Lindsay Lohan l'enfant terrible d'Hollywood

Texte: 30° Degrés Magazine: Catherine Cochard | Photo: ©2010 Sony Pictures Releasing GmbH

Lindsay Lohan l'enfant terrible d'Hollywwod Après avoir défrayé la chronique, l’actrice américaine revient au grand écran dans «Machete», film d’action coréalisé par Robert Rodriguez et Ethan Maniquis, avant d’incarner la star du X Linda Lovelace dans «Inferno».

Il y a quelque chose de résolument tragique dans la carrière de l’actrice Lindsay Lohan. Tragique, parce que très tôt la comédienne n’a plus pu échapper aux caméras. Celles devant lesquelles elle exerce son métier, mais aussi celles hors-champ qui scrutent les écarts et les sorties de route de la post-adolescente de bientôt 25 ans. Une surexposition à laquelle la comédienne participe en postant des cli-chés d’elle sur son compte Twitter. De toute façon, que pourrait-elle encore avoir à offrir ou cacher au public?

A 3 ANS DEJA

Lindsay Lohan est l’aînée d’une famille new-yorkaise d’origine italo-irlandaise de quatre enfants.
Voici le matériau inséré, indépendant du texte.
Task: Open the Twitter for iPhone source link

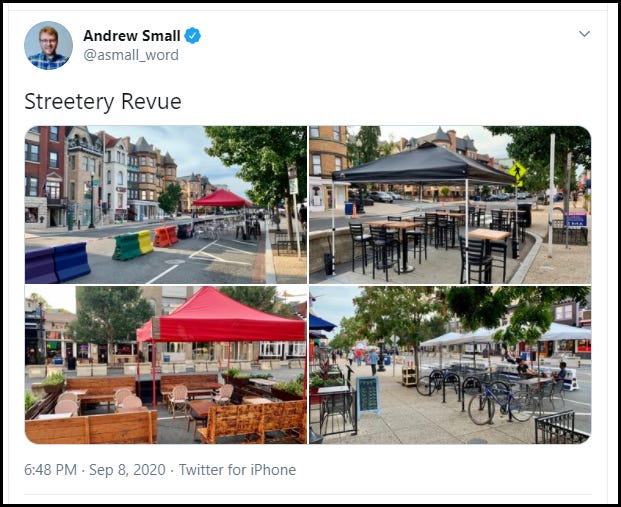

Dina, sa mère, est danseuse, puis s’illustre dans des feuilletons. Quant à Michael, son père, il est un habitué du petit écran, puisqu’il s’est fait connaître dans le soap opera «As The World Turns», diffusé aux Etats-Unis durant 53 ans.

Enfant de la télé, Lindsay commence sa carrière à 3 ans en tournant des publicités. Suivent diverses productions Disney. Dès 2004, elle se diversifie dans la chanson ultra-formatée, puis revient au cinéma en 2006 dans des longs-métrages aux succès mitigés, avant de partager l’écran en 2006 avec Meryl Streep, sous la direction de Robert Altman, dans «?The Last Show?». Le milieu de la mode s’intéresse à elle, plus pour sa capacité à créer l’émulation des adolescentes que pour son style. Elle est un temps égérie des marques italiennes Miu Miu et Fornarina, puis crée en 2008 sa propre ligne de leggings. La même année, Ungaro fait appel à elle pour son «?influence?» artistique et – face aux nombreuses critiques – la vire au terme du premier défilé portant sa patte.
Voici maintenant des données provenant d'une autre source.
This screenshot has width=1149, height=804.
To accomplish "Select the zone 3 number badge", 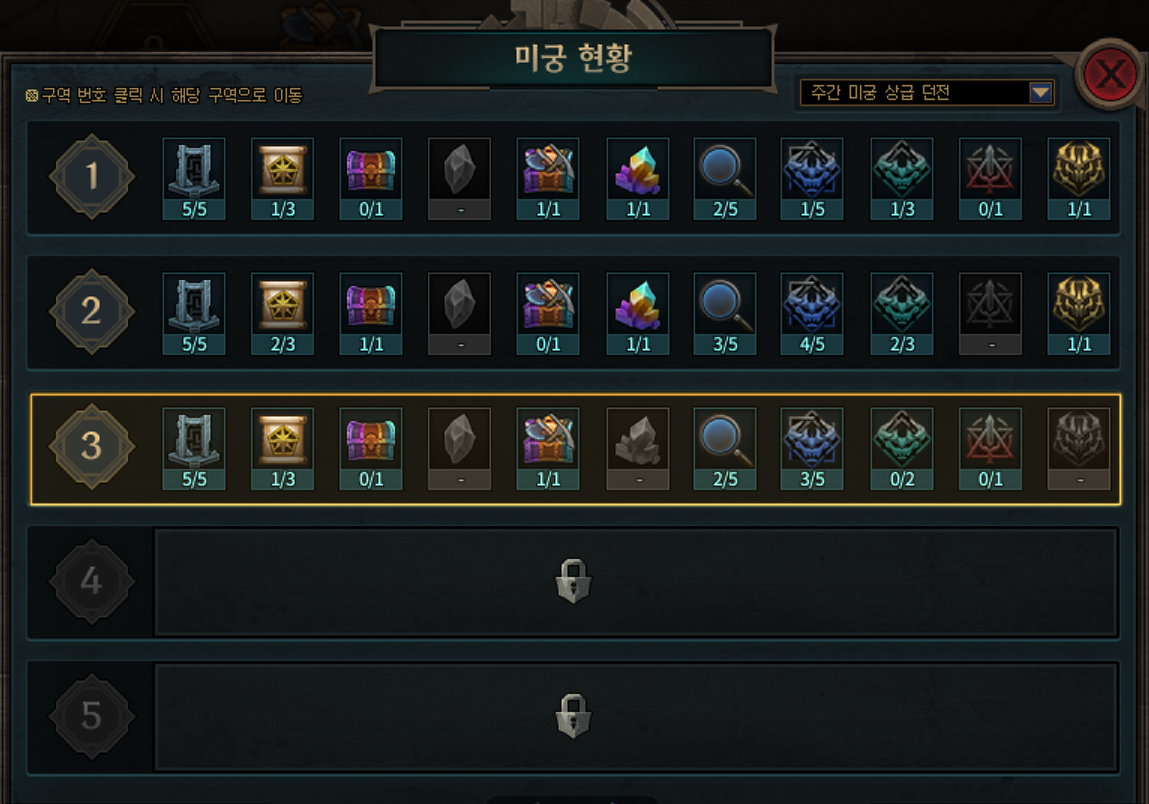I will click(x=92, y=446).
Parallèlement, elle squatte la une des magazines à scandales, facilitant grandement le travail des paparazzis en posant un verre d’alcool à la main, l’œil hagard et la pupille dilatée. Aux photographies de boîtes de nuit suivent alors celles prises à la sortie de cures de désin-toxication ou celles capturées aux abords de cliniques de chirurgie esthétique. Conduite en état d’ivresse, non respect de mesures judi-ciaires et autres possessions de stupéfiants font partie des termes utilisés pour évoquer la starlette.
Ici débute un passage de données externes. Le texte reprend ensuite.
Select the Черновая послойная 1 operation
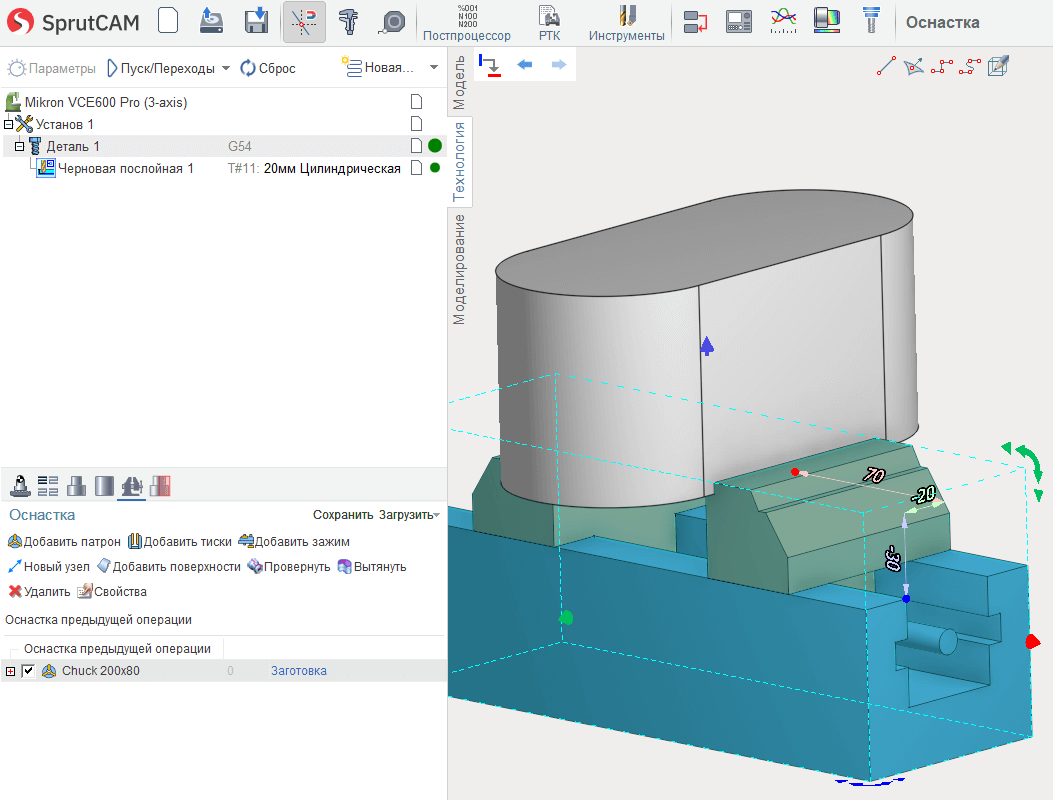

2011: REDEMPTION OU RECONVERSION?

Après un bref séjour en prison suite à un procès très médiatisé, le public a encore en tête les images de Lindsay Lohan dans le box des accusés. Ses ongles éloquents portant l’inscription «Fuck you», sa lippe tremblante et ses pleurs capricieux à l’écoute du verdict, le regard vide de son avocate qui devait penser que la célébrité de sa cliente lui rendrait la tâche plus facile… «Machete» – dans lequel l’actrice joue du gros calibre habillée en bonne soeur – pourrait bien lui permettre de retrouver la respectabilité et préparer le public à l’arrivée prochaine sur les écrans de «Inferno», le biopic dans lequel l’Américaine tient le rôle-titre de Linda Lovelace, première star du cinéma pornographique.